The Shiny app for Cloudy

Local use of the shiny app is most straightforward using Rstudio which is open source and available free of cost. To start the shiny app, open the script (Shiny Cloud Vx-xx.R) in Rstudio and click 'Run app' in the top right corner of the tab (see figure below). This will open a browser-like window with an interactive web page. The shiny version of cloudy currently only offers the analysis of a single reaction and only one flourescence channel (it runs the simplex method from the V3 algorithm series). There are instructions displayed once the app starts up, you will be directed to select a .csv file with dPCR data, once it has been loaded the other tabs on the page will load the results (plots, quantification, performance parameters). You can go back to the first tab to change some of the input variables (e.g. droplet volume, threshold, etc.) and see how this affects the results.

shiny

MonoColor ddPlot

This contains 2 very short functions to quickly plot digital PCR output (single channel plot: ddplot(), 2D plot: tdplot()). I have written these functions mainly because the droplet amplitude values are sorted in the QX200 output and when plotted as such result in something that is hard to interpret to human eyes. The function essentially just randomizes the readings before plotting, which also means that when you plot the same data twice it will look slightly different in both figures. The functions are mainly intended as a tool to quickly inspect reactions when the results are not as you'd expect.

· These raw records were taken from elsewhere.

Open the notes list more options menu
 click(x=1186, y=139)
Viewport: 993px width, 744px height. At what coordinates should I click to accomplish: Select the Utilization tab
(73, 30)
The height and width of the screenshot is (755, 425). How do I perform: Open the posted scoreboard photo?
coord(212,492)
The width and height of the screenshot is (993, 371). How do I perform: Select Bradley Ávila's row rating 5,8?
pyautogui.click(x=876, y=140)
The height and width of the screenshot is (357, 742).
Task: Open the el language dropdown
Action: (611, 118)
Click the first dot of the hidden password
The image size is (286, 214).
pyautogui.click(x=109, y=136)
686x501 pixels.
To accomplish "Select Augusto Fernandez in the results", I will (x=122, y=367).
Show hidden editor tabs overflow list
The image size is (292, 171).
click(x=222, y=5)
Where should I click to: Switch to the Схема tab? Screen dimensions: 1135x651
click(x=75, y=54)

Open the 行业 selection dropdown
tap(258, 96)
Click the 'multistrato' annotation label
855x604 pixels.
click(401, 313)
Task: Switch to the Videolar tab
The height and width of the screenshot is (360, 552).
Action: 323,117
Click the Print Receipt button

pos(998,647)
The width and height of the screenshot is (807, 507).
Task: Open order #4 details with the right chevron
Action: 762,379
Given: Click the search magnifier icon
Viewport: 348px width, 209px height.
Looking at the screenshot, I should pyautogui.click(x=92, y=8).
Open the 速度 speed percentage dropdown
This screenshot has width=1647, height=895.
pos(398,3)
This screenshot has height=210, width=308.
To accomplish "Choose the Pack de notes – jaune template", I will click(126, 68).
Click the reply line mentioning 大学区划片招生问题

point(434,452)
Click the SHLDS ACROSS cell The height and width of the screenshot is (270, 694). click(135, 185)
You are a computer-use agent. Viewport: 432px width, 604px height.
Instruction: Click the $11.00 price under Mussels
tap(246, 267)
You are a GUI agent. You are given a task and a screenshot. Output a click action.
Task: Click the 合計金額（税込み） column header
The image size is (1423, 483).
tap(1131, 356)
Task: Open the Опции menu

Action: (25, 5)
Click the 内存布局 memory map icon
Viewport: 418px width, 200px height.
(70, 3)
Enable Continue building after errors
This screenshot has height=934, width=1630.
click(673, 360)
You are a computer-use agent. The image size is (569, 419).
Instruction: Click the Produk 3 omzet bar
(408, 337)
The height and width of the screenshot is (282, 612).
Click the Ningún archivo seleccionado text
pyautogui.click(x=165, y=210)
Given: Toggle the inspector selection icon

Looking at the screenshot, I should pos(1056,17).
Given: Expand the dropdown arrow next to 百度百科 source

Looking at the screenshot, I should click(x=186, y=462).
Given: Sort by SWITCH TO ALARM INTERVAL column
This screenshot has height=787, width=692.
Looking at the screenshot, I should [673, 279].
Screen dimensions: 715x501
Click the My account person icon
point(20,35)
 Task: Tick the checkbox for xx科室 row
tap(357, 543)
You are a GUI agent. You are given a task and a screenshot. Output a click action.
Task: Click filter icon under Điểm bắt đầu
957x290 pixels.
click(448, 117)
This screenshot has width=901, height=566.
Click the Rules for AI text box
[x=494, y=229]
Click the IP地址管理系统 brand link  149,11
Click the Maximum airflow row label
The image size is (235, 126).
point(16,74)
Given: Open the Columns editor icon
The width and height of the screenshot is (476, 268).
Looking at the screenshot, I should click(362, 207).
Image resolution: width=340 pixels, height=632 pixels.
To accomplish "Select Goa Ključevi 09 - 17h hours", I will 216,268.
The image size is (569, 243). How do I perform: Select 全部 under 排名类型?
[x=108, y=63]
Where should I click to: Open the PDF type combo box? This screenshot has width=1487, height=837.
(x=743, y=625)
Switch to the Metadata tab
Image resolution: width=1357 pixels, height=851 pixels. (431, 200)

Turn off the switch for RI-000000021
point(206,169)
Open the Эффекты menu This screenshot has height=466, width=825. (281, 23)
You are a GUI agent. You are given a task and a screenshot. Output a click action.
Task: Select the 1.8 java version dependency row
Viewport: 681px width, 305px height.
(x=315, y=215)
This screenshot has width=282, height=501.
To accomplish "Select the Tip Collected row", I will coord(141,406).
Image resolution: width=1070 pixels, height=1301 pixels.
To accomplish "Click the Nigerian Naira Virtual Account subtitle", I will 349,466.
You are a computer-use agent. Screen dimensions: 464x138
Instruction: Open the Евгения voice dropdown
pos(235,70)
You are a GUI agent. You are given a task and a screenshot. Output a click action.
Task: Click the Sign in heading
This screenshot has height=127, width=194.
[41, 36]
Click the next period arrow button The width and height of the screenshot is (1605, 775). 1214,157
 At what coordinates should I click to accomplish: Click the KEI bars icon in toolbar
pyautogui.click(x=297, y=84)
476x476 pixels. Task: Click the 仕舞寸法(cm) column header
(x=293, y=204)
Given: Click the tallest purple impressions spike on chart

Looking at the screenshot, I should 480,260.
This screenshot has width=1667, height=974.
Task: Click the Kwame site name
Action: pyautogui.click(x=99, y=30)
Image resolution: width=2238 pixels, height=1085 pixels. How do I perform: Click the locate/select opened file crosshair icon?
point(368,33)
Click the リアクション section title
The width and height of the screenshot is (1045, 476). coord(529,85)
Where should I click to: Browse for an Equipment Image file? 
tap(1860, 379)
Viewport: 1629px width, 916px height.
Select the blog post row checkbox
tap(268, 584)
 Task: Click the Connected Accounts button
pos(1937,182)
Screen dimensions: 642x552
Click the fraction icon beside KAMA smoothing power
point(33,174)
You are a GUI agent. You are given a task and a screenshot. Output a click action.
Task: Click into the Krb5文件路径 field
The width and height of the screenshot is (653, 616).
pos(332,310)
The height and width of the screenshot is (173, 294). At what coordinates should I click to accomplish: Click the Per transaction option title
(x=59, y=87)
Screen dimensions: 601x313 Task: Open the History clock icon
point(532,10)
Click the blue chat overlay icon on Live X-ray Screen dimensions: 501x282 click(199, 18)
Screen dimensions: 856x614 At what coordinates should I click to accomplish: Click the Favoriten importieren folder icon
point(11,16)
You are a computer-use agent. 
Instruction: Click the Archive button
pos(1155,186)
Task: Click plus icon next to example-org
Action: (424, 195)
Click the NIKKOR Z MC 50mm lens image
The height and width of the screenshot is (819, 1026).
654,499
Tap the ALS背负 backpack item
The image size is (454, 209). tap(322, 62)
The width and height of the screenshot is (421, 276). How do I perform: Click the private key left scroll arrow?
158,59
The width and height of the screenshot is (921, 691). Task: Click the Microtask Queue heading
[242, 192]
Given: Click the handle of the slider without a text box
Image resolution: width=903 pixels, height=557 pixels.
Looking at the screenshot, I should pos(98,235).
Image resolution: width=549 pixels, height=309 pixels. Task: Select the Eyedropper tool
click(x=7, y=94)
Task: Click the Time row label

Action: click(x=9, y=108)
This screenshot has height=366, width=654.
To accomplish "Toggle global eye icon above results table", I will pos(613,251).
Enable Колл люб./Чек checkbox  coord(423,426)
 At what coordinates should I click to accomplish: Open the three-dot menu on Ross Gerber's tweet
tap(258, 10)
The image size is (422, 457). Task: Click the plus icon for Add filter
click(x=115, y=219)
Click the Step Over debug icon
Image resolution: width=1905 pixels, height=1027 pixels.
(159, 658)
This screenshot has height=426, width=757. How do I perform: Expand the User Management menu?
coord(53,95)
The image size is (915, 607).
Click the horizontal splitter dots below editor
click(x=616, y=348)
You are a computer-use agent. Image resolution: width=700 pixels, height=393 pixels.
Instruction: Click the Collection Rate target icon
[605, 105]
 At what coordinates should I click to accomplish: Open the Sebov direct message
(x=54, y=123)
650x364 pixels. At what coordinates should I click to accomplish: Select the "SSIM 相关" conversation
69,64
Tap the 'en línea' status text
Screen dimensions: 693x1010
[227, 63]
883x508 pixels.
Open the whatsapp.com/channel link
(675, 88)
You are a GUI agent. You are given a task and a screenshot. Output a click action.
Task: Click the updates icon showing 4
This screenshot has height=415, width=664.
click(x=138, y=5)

The basic function calls to ddplot and tdplot takes the following argument:

ddplot(drp, well, channel, ...)
ddplot(drp, well, ...)
  • drp a list that contains 2 objects ('Ch1' and 'Ch2') each of which should be a matrix containing the (endpoint) fluorescence measurments (one column per reaction) from the appropriate fluorescence channel. Note that the latter is the native output format of read.QX()
  • well is a numerical or string, selects which reactions are analyzed. Either by column number (eg 1) or by column name (eg "A01")
  • channel is a numerical: either 1or 2 and selects which channel is plotted
  • ... additional arguments and graphical parameters to be passed to the base plot command of R

Usage example:

load("dpcr-Example.RData")
source("MonoColor ddPlot.R")

# plot a reaction
ddplot(dd.pcr, well = "A01")

# make a 2d plot of a reaction
tdplot(dd.pcr, well = "A01")

'Dataset.zip':1 contents and strucuture

The dataset is provided as a zipped .csv file. The is essentially a matrix of 16996 rows by 473 columns. The first column provides the rownames, each subsequent column is a digital PCR reaction. The rows contain the following information:

  • react-ID : 1 to 472. Numerical identifier of each reaction.
  • plate-ID: 1 to 9. Numerical identifier of each plate. A total of 9 plates was run, representing the different experiments in the dataset. Plate 1 tests all PCR targets in 4 repeats using qPCR validated conditions. Plate 2 is the primer/probe concentration gradient. Plate 3 is the "rain" dilution series. Plate 4 tests the PCR enhancers. Plate 5 is the cycle gradient. Plate 6 is the sonication gradient. Plate 7 is the annealing temperature gradient. Plate 8 tests digital touchdown PCR. Plate 9 is the final run of reactions under optimized conditions.
  • target : name of the PCR target
  • Primers : Primer concentration in nM
  • Probe : Probe concentration in nM
  • Anneal : Annealing temperature used during the run.
  • Touchdown : Was digital touchdown PCR used? Either Y or N.
  • Enhancer : PCR enhancer that was added to the reaction. NA if no enhancer was used.
  • Cycles : Number of cycles run.
  • Sonication : Amount of sonication (in seconds). NA if the sample was not sonicated.
  • FU0001 to FU16985 : The droplet fluorescence values. In case there are less than 16985 droplets in a reaction, NA is used to padd the column.

If these descriptions do not seem meaningful, you might want to read our publication (link) for more background on the experiments.